The visit with the RE (Reproductive Endocrinologist) at the Institute for Reproductive Health went well.  He seemed optimistic.  Not sure if he has that attitude with everyone, but I'm going to take that as a positive for now.  Any positives in this process are needed.  So he doesn't want to do another lap right now.  (I had a laproscopy 2 years ago to laser out the endometriosis.

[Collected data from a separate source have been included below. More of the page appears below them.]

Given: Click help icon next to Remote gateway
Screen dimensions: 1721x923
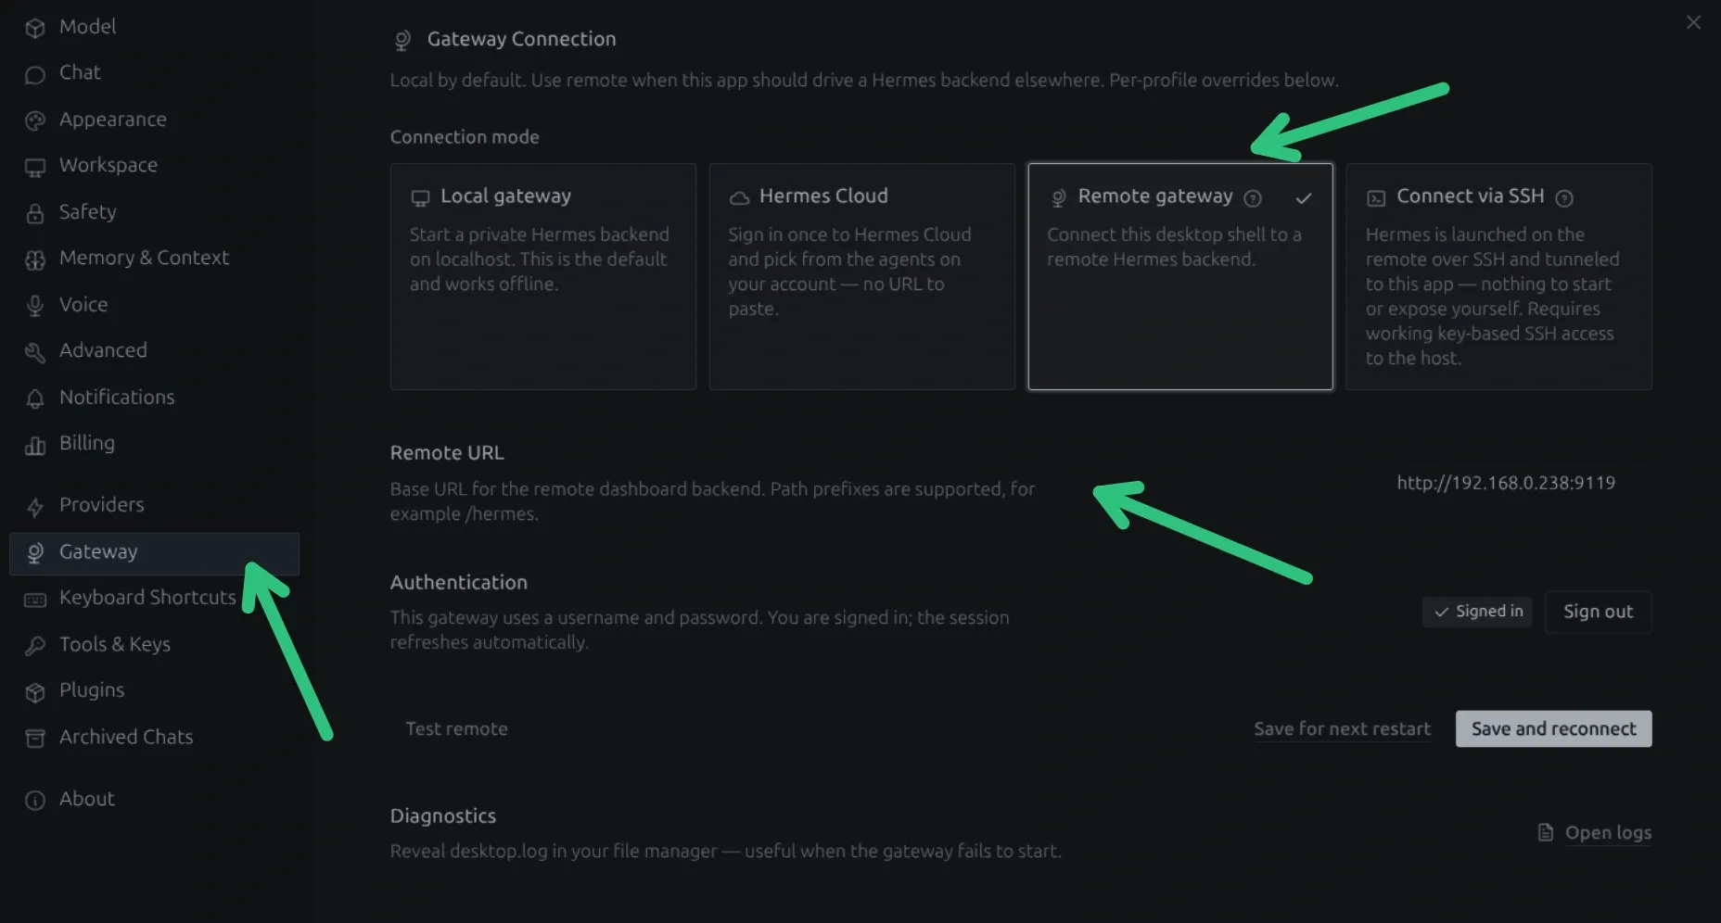Looking at the screenshot, I should 1253,198.
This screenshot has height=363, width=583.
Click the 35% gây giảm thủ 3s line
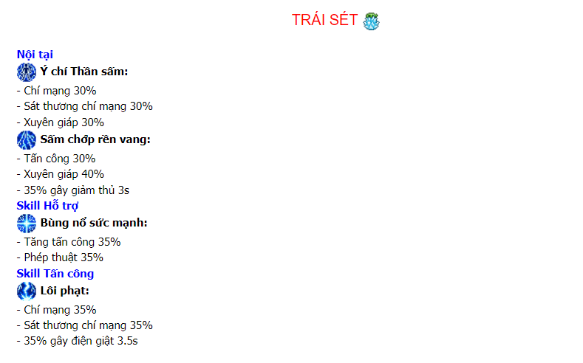73,190
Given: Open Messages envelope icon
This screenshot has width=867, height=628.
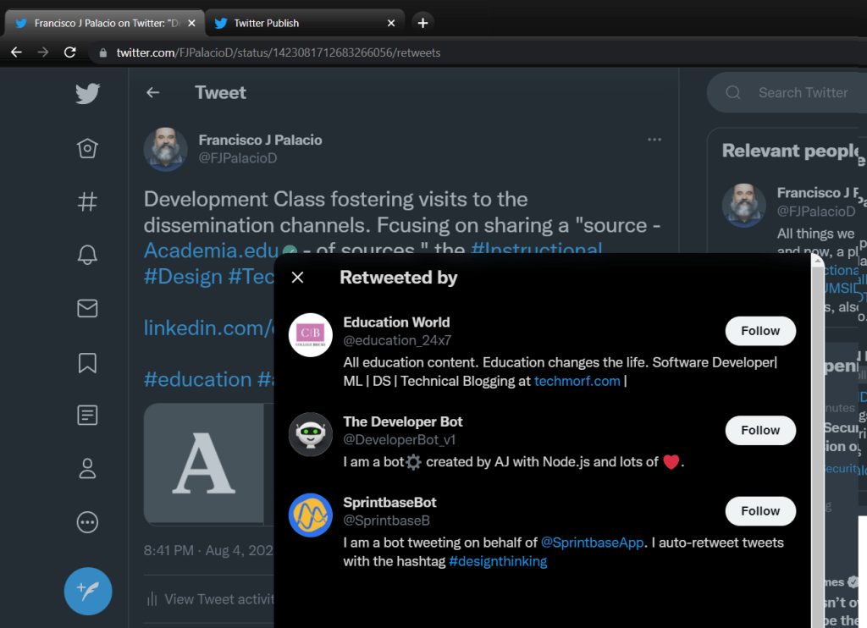Looking at the screenshot, I should (x=87, y=309).
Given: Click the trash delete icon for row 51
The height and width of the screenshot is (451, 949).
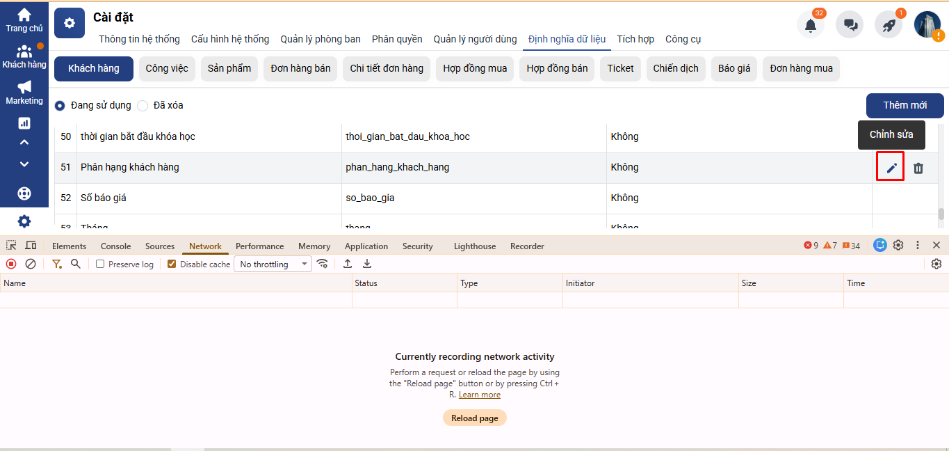Looking at the screenshot, I should click(x=918, y=168).
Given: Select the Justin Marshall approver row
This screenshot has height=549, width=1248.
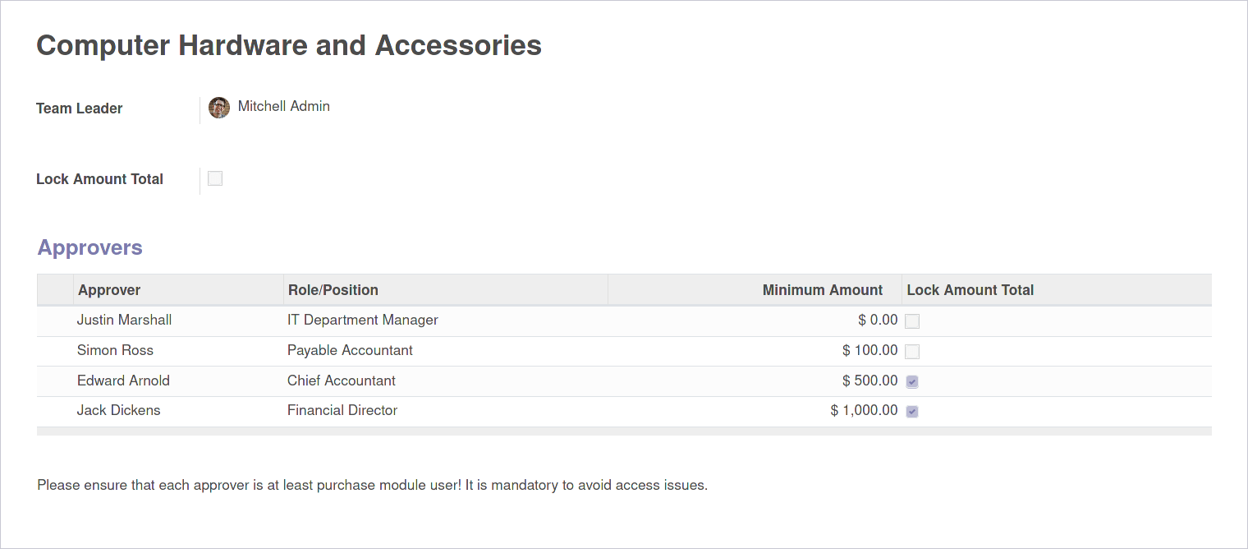Looking at the screenshot, I should pos(124,320).
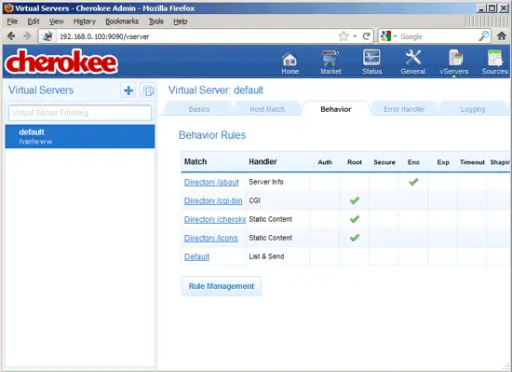The width and height of the screenshot is (512, 372).
Task: Expand the bookmark star dropdown arrow
Action: pyautogui.click(x=355, y=36)
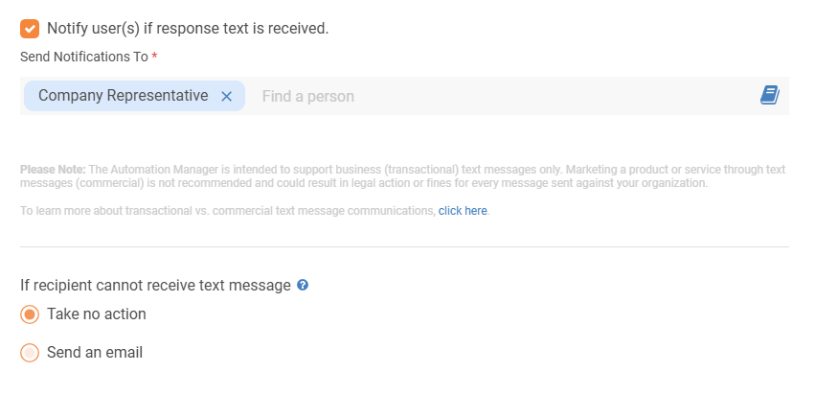The height and width of the screenshot is (395, 815).
Task: Click the bold Please Note heading
Action: pyautogui.click(x=53, y=170)
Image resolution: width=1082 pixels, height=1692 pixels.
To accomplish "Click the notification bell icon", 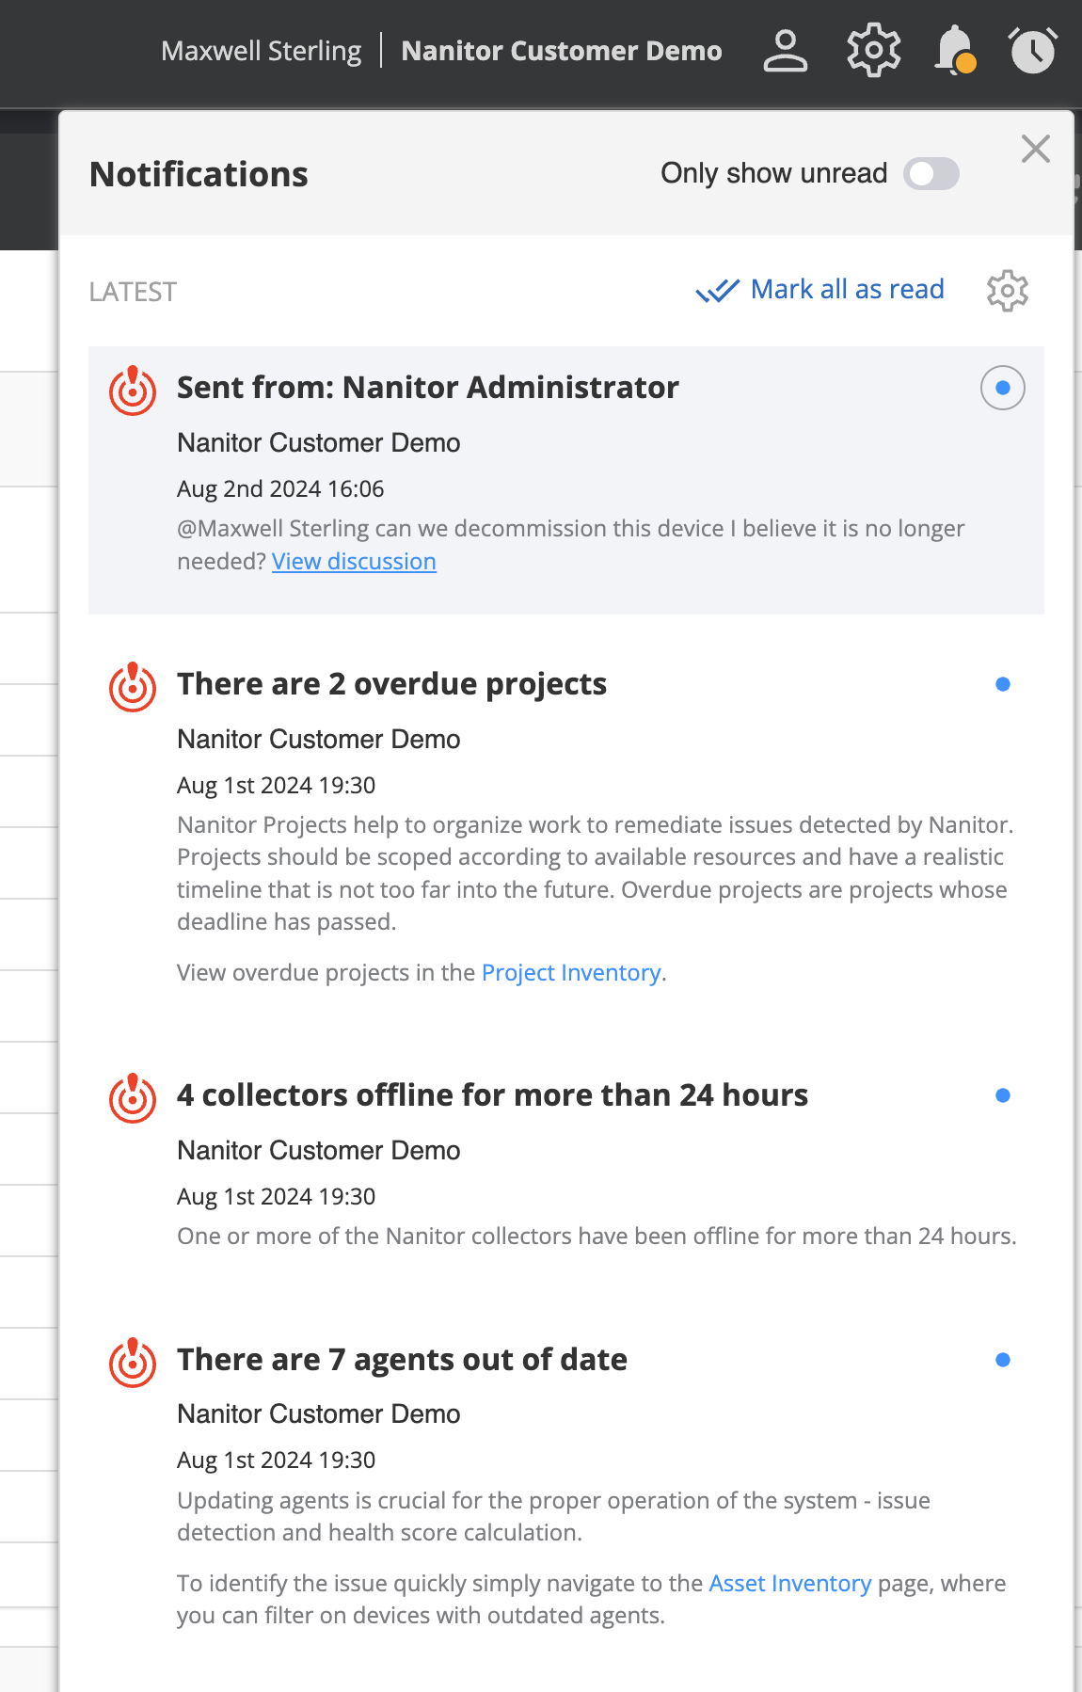I will [954, 51].
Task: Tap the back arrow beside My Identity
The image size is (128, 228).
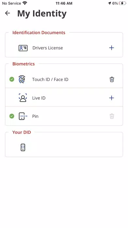Action: [x=8, y=13]
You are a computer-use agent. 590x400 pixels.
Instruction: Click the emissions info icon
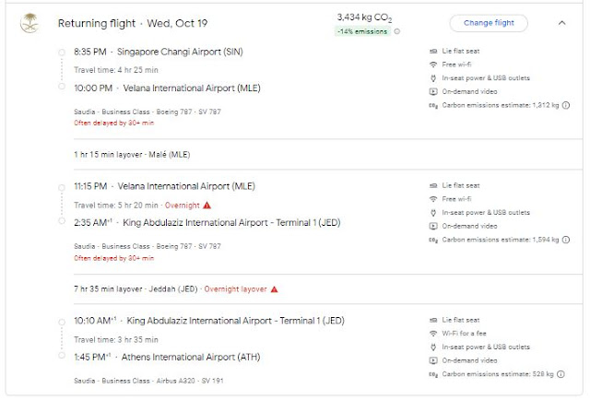click(398, 31)
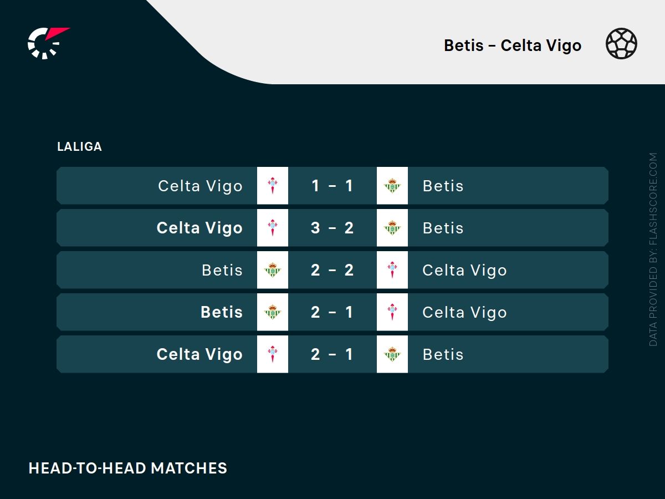Click the Flashscore.com data credit text

coord(653,250)
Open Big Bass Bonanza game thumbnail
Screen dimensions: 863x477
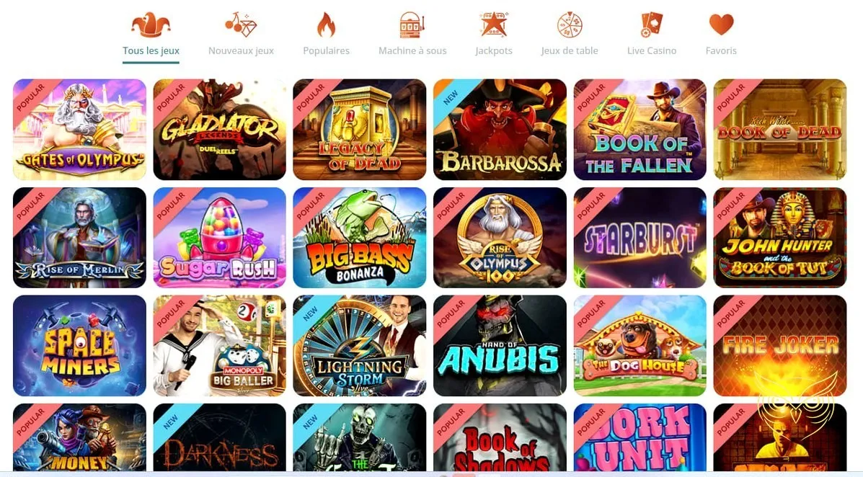(359, 238)
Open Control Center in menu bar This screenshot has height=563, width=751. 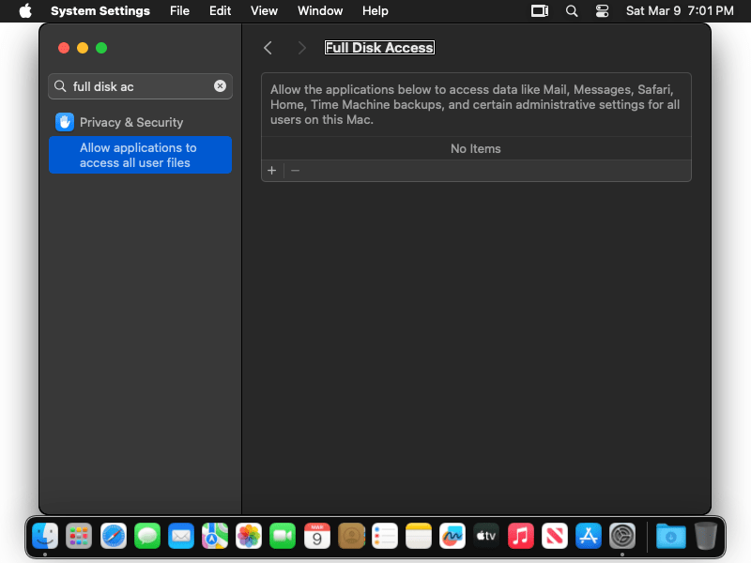tap(603, 11)

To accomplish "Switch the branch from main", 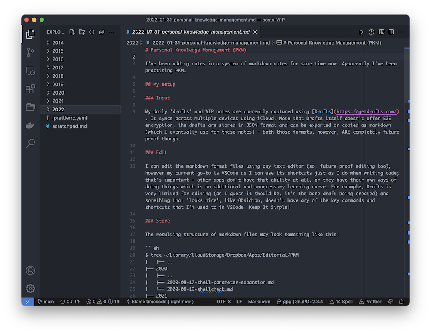I will click(x=45, y=302).
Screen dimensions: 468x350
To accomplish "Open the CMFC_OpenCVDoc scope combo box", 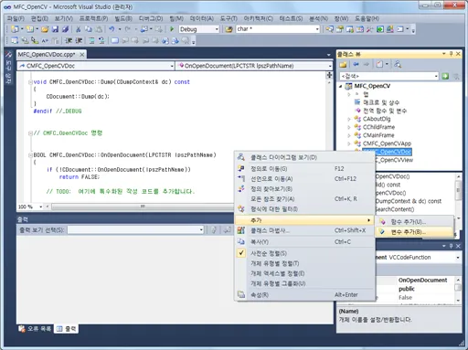I will point(95,66).
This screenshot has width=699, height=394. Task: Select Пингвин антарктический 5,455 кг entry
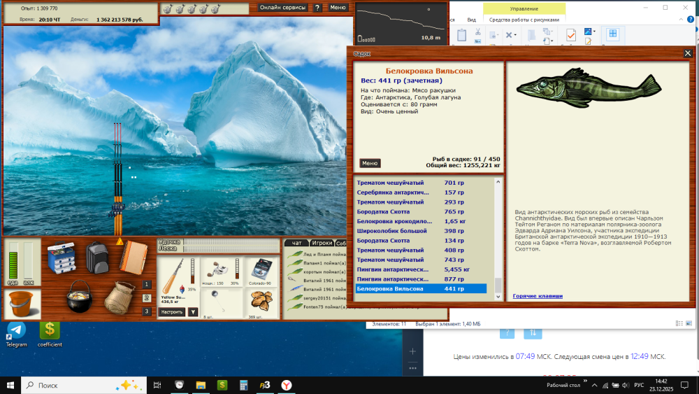(421, 269)
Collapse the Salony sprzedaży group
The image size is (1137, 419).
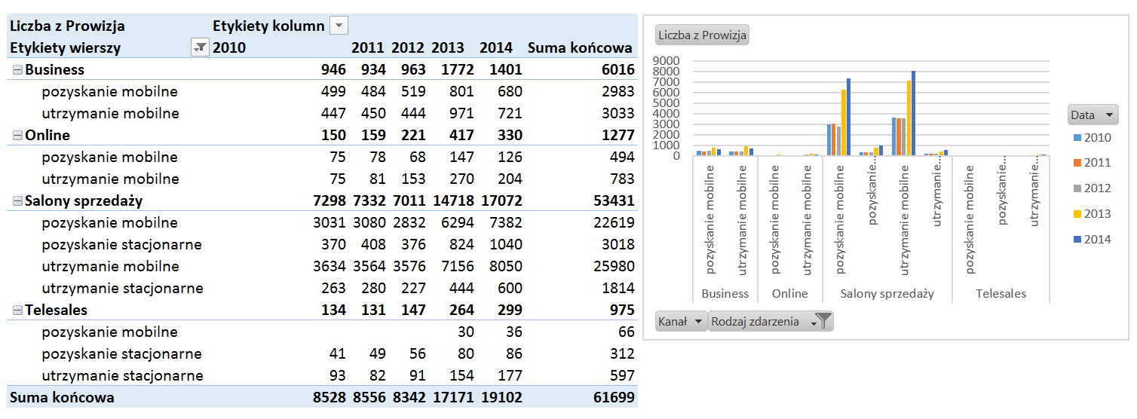pos(17,201)
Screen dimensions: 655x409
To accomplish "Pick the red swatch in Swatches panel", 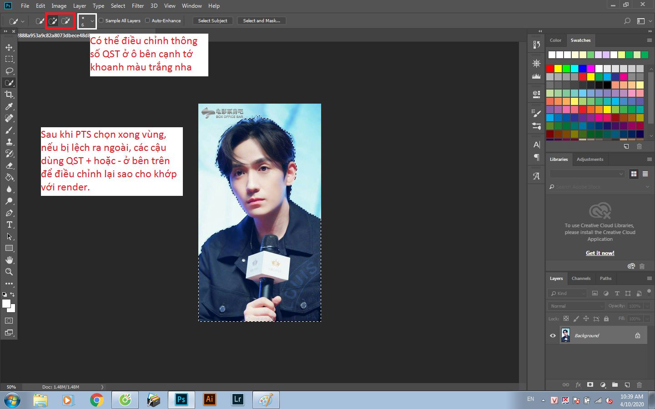I will (x=550, y=69).
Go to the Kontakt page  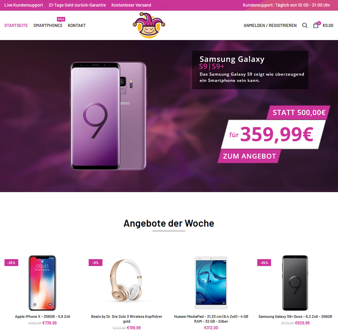pyautogui.click(x=77, y=26)
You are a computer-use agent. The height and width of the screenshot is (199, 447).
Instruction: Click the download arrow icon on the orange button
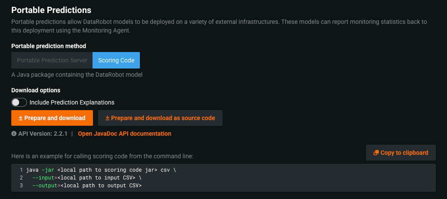(x=20, y=118)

It's minimally invasive, they cut me open with three small scars and got rid of all the endometriosis and an endometrioma cyst on my right ovary, but the recovery was a little rough.  So needless to say if I don't have to have another one immediately I'm glad for that).  So I've already had an hsg years ago, which is a test where they shoot dye through your tubes and uterus to make sure nothing is blocked, that came back clear years ago so he's not doing another one of those either.  So we get to start right into treatment, which I'm pretty happy about, no more tests as of now at least.
So today I start 5 days of a drug called Femara, it's actually a drug approved for breast cancer and not yet fda approved for fertility yet.  But he said the results are comparable to clomid and the side effects are way less, including less of a chance of multiples.  The nice thing is our insurance covered this drug, we only had to pay for the Ovidrel injection, which considering our insurance is covering all our doctor appointments also, I really can't complain.  So the doctor said on the ultrasound he did last week that my follicles looked small, this drug is supposed to develop these follicles to maturity and ready them for ovulation.  We are not going to go right into IUI (artificial insemination) yet as long as his counts all come back good, because we'd really like to keep this process as natural as we can all considered :)  So now I just take these drugs and we pray for good follicles.

Friday, December 10, 2010

Our Journey Begins Today

Today, we have our first appointment with Dr. A at the Institute for Reproductive Health.  We’ve only been married a month, but previously I’ve been diagnosed and treated for endometriosis and also have a rare bicornuate uterus.  Both these conditions make it much more difficult for us to conceive and maintain a pregnancy.  Most likely conceiving naturally is not an option for us, so we need to find out which infertility treatment is best suited for my condition.  Also we both need to receive all the testing for any other conditions that might be preventing us from conceiving.  So with these struggles ahead, we don’t want to wait too long to begin the long journey we know we have ahead of us.  I've also been having a lot of pain with the endometriosis most likely redeveloping, so we want to see how we can get pregnant ASAP because it will apparantely clear up the endometriosis and help with the pain and stop it from developing further.  I've also already developed an ovarian cyst that has also been causing pain and maybe preventing ovulation.
I'm really nervous to hear what the doctor is going to say.  I know that there isn't a miracle drug or treatment to help us get pregnant, I just hope they can help to provide a treatment for my condition that can give us some hope.  It's hard because it seems like everyone gets pregnant at the drop of the hat, and it's just not the easy for us.  We are so happy for everyone around us, but it's difficult because we don't know if we'll ever have a child of our own.  Infertility is a disease but it's also one of the most difficult mental struggles anyone can experience.  The constant roller coaster mentally along with the physical toll it takes on your body can just really bring you down emotionally.  It's hard for me because I don't know a lot of people personally who can relate to this.  I find comfort in watching Bill and Guillana, lol.  Watching their infertility struggle, sometimes makes me feel less alone for some reason.  I can relate to what she is going through and know that I'm not the only one out there. 
So we will continue to pray for what God thinks is best for us as Chuck likes to say.  And I agree God will decide what is best for us and take us on the right path for us.  I'm nervous and anxious for this appointment today and am hoping for the best as our journey really begins now.